RECORD SET below:

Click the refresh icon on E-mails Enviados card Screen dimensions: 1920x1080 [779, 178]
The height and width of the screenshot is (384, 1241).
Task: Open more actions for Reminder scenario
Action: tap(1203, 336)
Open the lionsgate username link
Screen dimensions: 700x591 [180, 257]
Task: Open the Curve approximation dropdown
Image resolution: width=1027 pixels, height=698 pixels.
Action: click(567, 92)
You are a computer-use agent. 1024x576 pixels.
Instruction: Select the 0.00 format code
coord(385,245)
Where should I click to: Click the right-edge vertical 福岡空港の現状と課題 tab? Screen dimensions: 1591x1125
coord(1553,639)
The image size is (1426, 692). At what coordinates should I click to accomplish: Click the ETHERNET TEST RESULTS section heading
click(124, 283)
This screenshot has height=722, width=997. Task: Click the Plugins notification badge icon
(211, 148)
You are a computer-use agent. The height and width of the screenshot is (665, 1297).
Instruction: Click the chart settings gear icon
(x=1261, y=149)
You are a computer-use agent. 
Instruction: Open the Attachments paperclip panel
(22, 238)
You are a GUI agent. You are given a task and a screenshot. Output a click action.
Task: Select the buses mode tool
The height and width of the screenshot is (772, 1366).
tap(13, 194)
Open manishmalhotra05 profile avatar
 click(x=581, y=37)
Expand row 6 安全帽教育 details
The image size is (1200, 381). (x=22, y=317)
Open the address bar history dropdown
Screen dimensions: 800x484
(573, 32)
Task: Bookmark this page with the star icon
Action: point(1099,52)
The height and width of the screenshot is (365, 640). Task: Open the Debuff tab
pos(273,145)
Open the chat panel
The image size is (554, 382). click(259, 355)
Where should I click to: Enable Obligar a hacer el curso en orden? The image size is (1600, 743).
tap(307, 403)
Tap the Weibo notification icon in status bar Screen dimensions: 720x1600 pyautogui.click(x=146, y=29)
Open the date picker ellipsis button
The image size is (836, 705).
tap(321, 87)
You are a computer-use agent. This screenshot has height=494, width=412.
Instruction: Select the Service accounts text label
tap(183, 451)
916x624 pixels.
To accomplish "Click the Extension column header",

End of RECORD SET.

| TASK REQUIREMENTS |
Taking the records above as input, show every line in which the word "computer" is present.

| PROBLEM SOLUTION |
You are a computer-use agent. 1024x576 pixels.
You are a computer-use agent. The height and width of the screenshot is (665, 1297).
You are a computer-use agent. 
You are a computer-use agent. This screenshot has height=494, width=412.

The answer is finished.